Respiratory variation of the ballistocardiogram during increased respiratory load and voluntary central apnoea

Abstract
Heavy snoring is associated with increased respiratory variation of the ballistocardiogram (BCG). The cause for this association is not known. Although the BCG is a sensitive method to measure myocardial performance, the validity of the signal as a marker of snoring-related haemodynamic changes has not been tested. The aim of this study was to investigate whether ballistocardiographic respiratory variation (BRV) correlates with intrathoracic pressure variation (IPV). The BRV and the IPV were measured in five healthy, normal-weight, awake adults during normal breathing, during breath-holding with constant intrathoracic pressure, and during breathing against increased respiratory resistance (high IPV).
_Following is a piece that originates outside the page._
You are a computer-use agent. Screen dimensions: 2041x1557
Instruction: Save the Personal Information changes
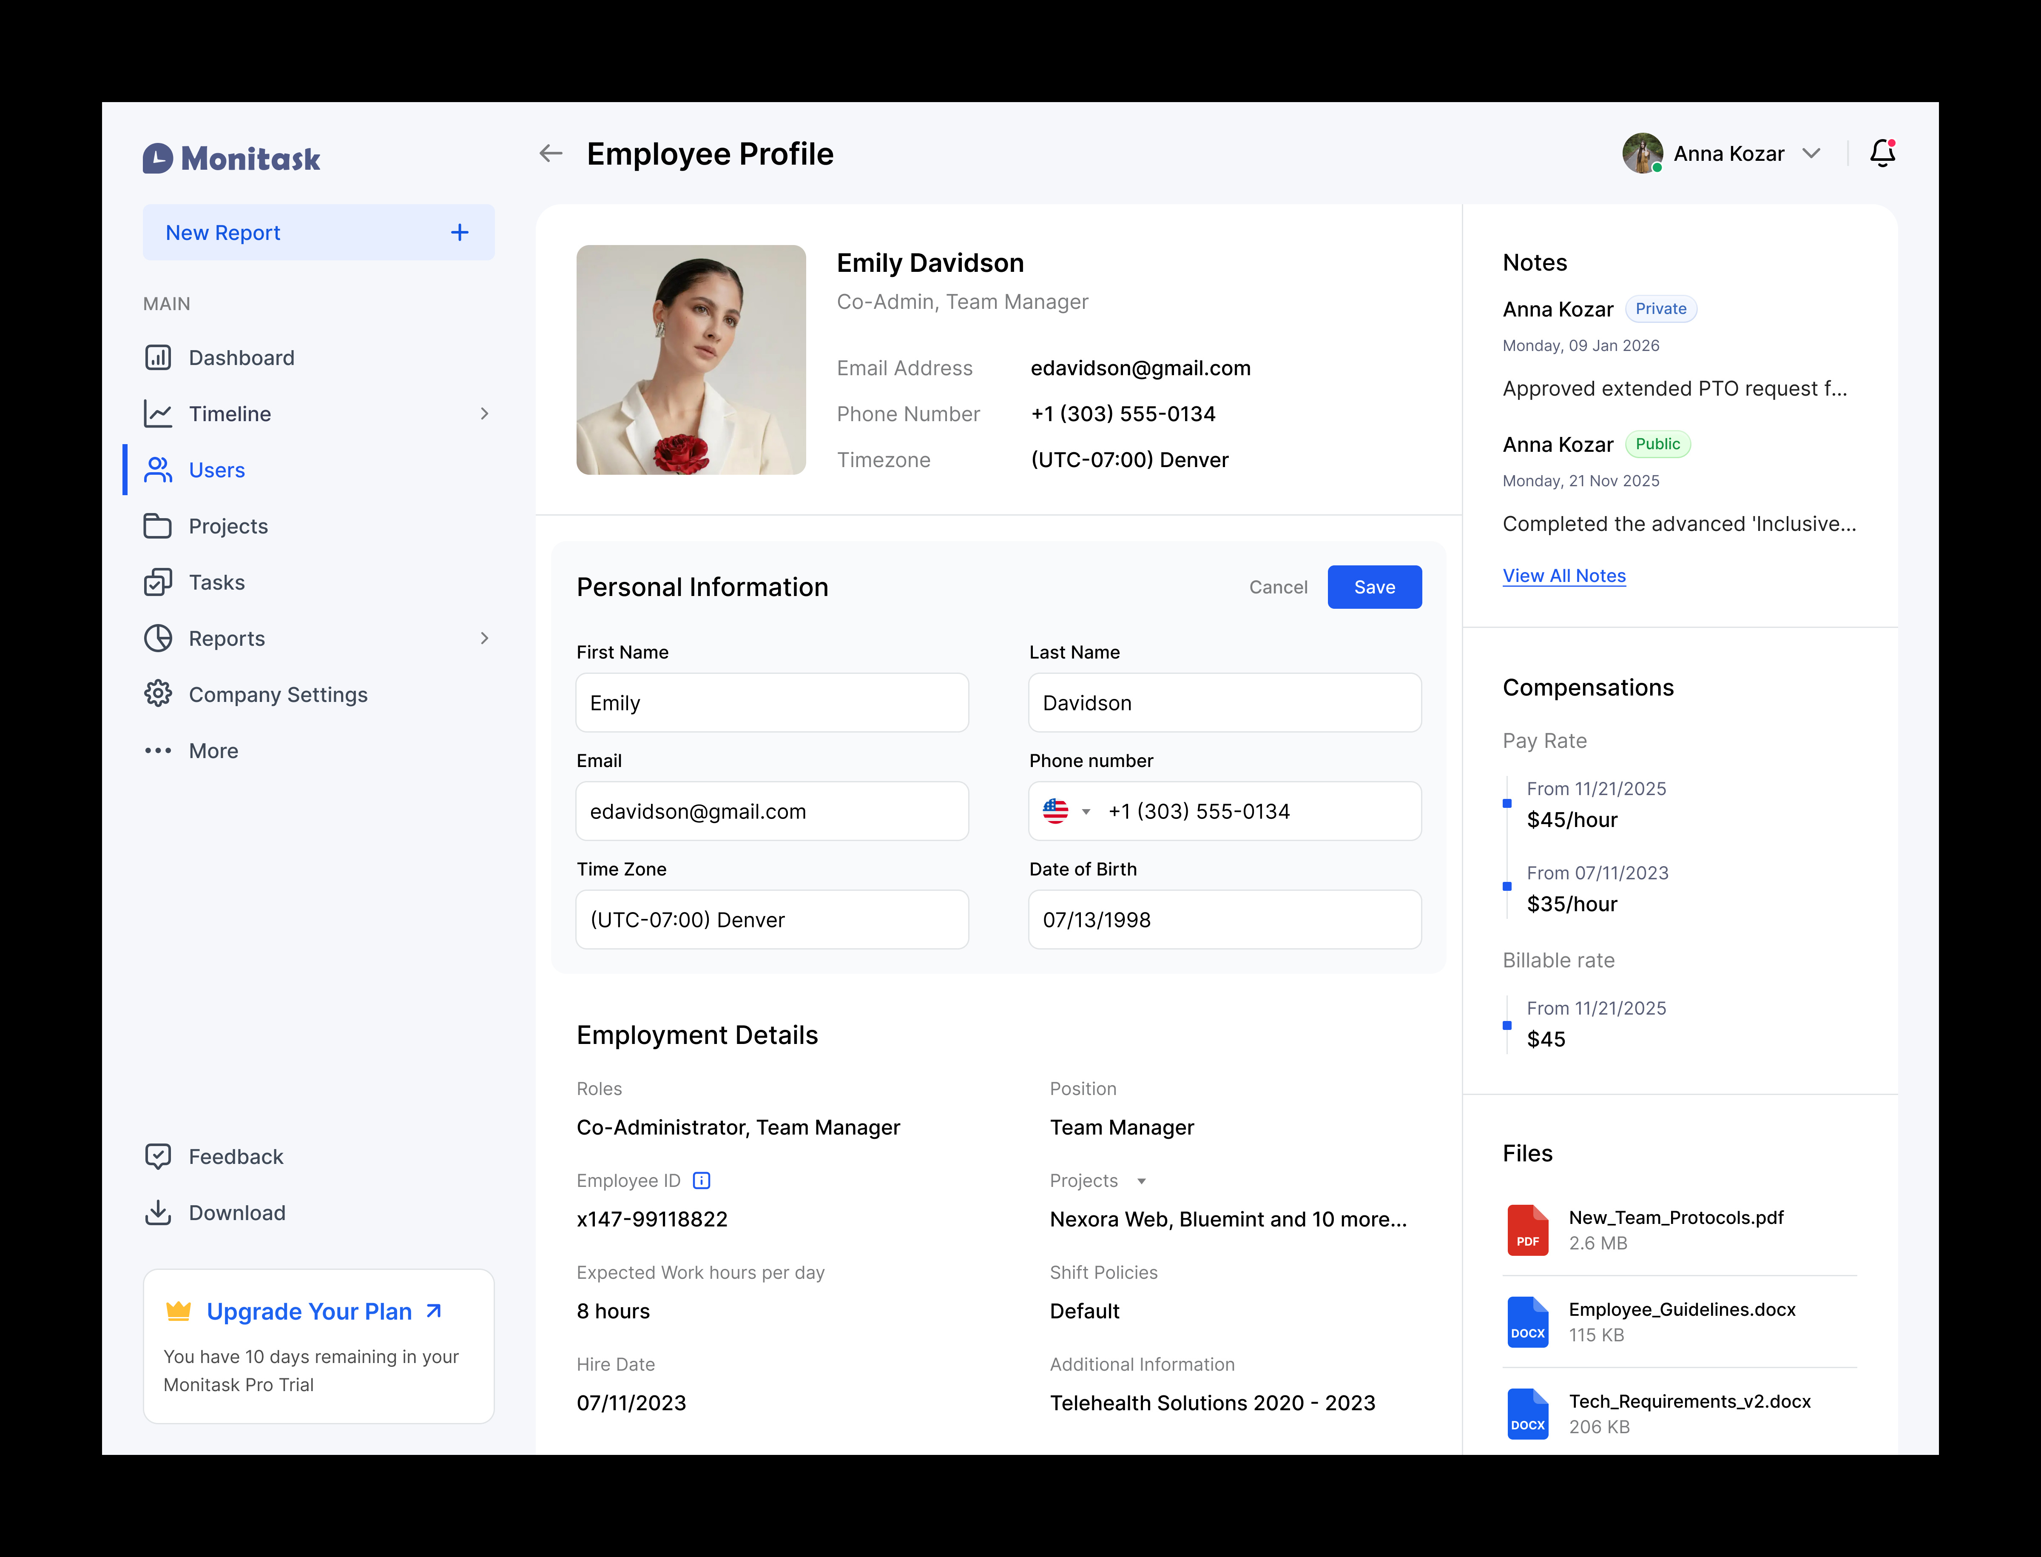tap(1374, 587)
The BCG was recorded with the static charge-sensitive bed (SCSB) and the intrathoracic pressure with an oesophageal balloon. The mean BRV was significantly lower during central apnoea than during free breathing (8.2 versus 29.4% p less than 0.0001). When breathing against increased respiratory load, the BRV increased in a linear manner as function of the IPV (r = 0.68, p less than 0.01). There was significant interindividual variation in the response. We conclude that changes in the BRV reflect changes in the IPV. Further studies are needed to evaluate whether the BCG could be used as a noninvasive alternative to the oesophageal balloon in monitoring changes of respiratory resistance during heavy snoring.